The Magic of "Appreciation". - Sushmita Malakar Blog //]]>

Saturday, October 10, 2015

The Magic of "Appreciation".

(This post has been picked up as a Spicy Saturday Pick by BlogAdda)

I am no relationship expert. Period.

I have never really written much about relationships in my past. But then, what is life without exploration. I am the most inappropriate person to turn to for any kind of relationship advice. And I say this because after more than a decade of being in love, I am completely clueless about the direction in which my love life should be moving when I finally want to see it settling down.

However, as a wise lady said that it is always good to remember things that happen or happened with a smile. Therefore,  I sit to write today about one of the fine things that my twelve years of devotion has taught me.

The beauty of appreciation is not hidden to anyone. We are constantly reminded of being thankful and grateful for everything in life. Appreciate what we have. Even for a mentally peaceful survival, appreciation from family and peers is what we seek. Be it at a personal front or at the professional front, appreciation is needed to keep one motivated to keep on going.

So isn't it equally necessary that when you decide to attach yourself to a person emotionally and physically, you keep the appreciation quotient alive and intact in that attachment? If you are giving your time and energy and efforts to something, it feels good to be appreciated. The other person does expect that appreciation too!

Just like you don't have to say "I love you" every now and then to let the other person know that you love him/her, being grateful doesn't mean you have to say that. And also, being grateful to the other person has nothing to do with your being less expressive.

I have always been a person who says thank you and sorry every time I want to. Though my other half of my beautiful past was not that expressive but he would always show his gratitude by giving that lovely look of "thanks for being there" and uttering some beautiful lines. He used to be a funny and unconventional guy, so he would express his gratitude and appreciation by singing some long lost Bollywood song in his terrible voice. 



There you go. You don't have to just say it or express yourself explicitly. If you are shy, you can always use some other means.

Why am I stressing on appreciation today? It is very simple. When you appreciate someone for the love and care that they shower on you, it shows the respect that you have for the person and your relationship. Picture this, your other half had a bad day at work and doesn't let you know but just cooks the best food for you or does something for you like surprise picking you up from the office, your simple words to express your thankfulness can lift up the mood so effortlessly. It makes one believe that at least something is good in their life. And this is just a minute example.

Surprises are good! When I used meet him for our date Saturdays, I would get some flowers or chocolates for him on some days. That just instantly brighten ups the day, no? Not that he was a flowers or chocolate lover, but the gesture is sweet. Even he would sometime just stop on the road to buy those helium filled heart shaped balloons. These are the most subtle way of letting the other person know that how special they are. 

Surprises always add the special zing to any relationship. And when you surprise without occasion, it just makes someone feel all the more special.

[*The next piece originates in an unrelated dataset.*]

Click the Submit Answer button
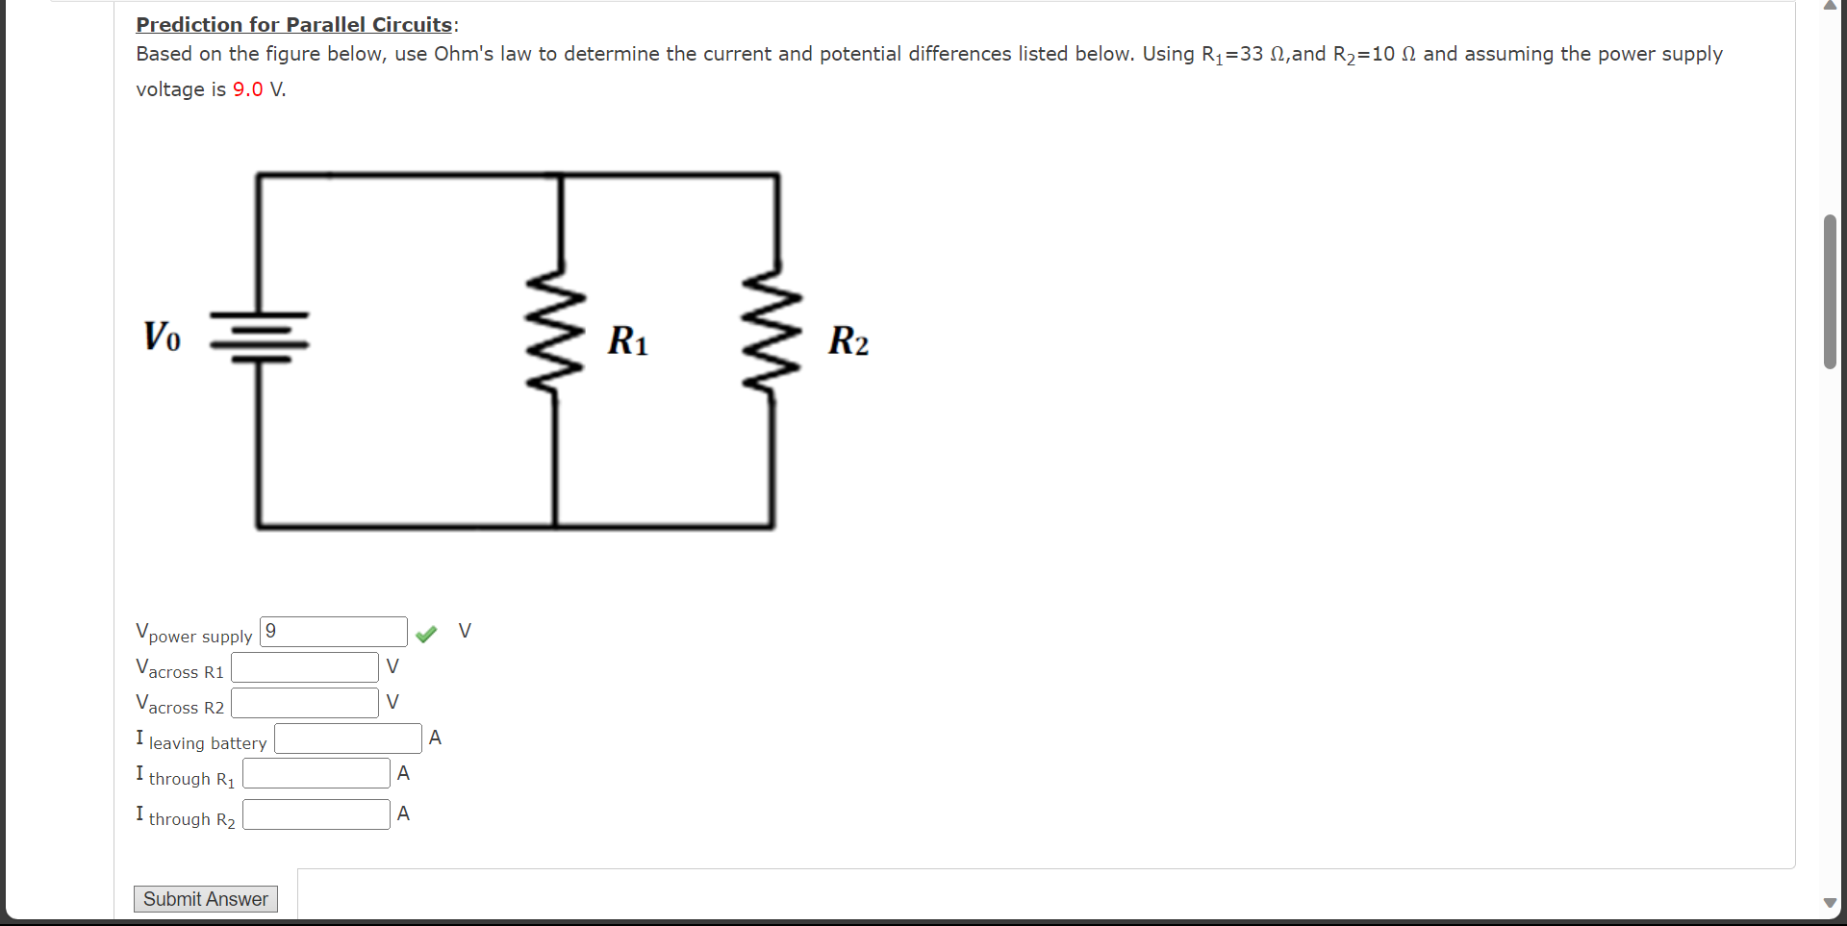tap(205, 899)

Complimenting when you really mean it helps a lot. There are times when you look just fine and then there are times when you look just wow. Doesn't it feel great that if you are making an extra effort to look just wow, the other person appreciates that? I know it does, irrespective of the gender. So go ahead, compliment your other half for the same. 

My set of compliments always use to make me feel happier. Of course, being with him was a happy state of mind but compliments just add on the happiness factor. And yes, I have always been liberal with complimenting others. 

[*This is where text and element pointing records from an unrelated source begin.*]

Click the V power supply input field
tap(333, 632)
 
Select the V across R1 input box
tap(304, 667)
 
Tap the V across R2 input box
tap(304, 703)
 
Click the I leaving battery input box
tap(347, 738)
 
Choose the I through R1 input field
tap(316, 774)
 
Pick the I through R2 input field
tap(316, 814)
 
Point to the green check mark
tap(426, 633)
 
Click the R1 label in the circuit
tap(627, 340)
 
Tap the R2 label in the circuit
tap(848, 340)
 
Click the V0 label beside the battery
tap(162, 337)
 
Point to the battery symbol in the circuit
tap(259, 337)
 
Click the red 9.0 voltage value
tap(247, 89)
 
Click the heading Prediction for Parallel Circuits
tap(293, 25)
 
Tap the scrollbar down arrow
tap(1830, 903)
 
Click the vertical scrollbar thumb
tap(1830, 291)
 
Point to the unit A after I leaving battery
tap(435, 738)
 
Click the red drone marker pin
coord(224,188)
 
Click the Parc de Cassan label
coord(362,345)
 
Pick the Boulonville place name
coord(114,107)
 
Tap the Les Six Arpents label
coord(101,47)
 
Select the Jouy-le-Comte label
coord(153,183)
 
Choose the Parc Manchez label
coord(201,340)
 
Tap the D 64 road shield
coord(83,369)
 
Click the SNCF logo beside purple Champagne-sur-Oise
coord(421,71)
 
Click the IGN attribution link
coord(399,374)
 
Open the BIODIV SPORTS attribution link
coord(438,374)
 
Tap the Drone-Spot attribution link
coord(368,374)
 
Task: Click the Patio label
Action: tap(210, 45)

It is important to recognize the li'l efforts that your partner makes. He/she might not be very comfortable getting up early in the morning but does that because you have to leave early everyday, then that effort deserves an appreciation. I never used to like yogurt but my then partner, who graced my life for almost a decade making me try out different things to eat, used to love yogurt. I started to eat that because our meals would be incomplete without that. Not that it was something imposed or it is a big deal, but these are things that you love to or enjoy doing for someone who deserves it. And not that you expect a recognition for that but if the effort goes noticed, it just gives you a happiness massage. 

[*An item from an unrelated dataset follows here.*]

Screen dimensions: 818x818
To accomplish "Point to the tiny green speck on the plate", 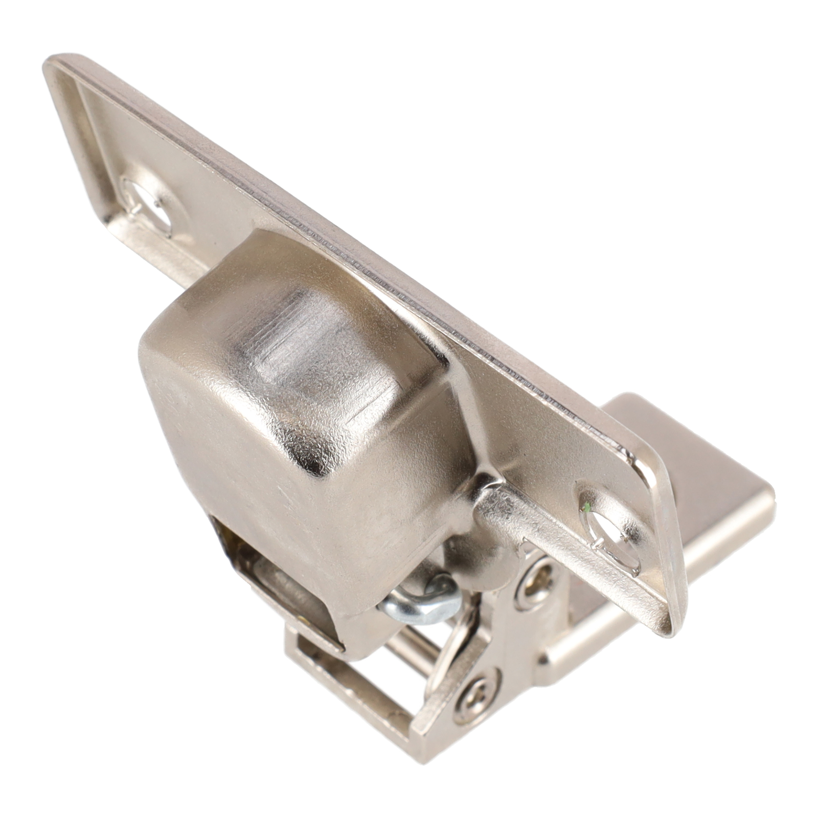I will [587, 507].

And lastly, don't hesitate to say I love you. They always remain the three li'l magical words that can instantly lift up the mood. Though my other half did not really believe in saying that more often because according to him if you use these words too often, they tend lose their charm, I  never refrained from being as expressive as I could have been. 

Appreciating never takes a lot of your time. But trust me, these li'l efforts can really add strength and stability to any relationship.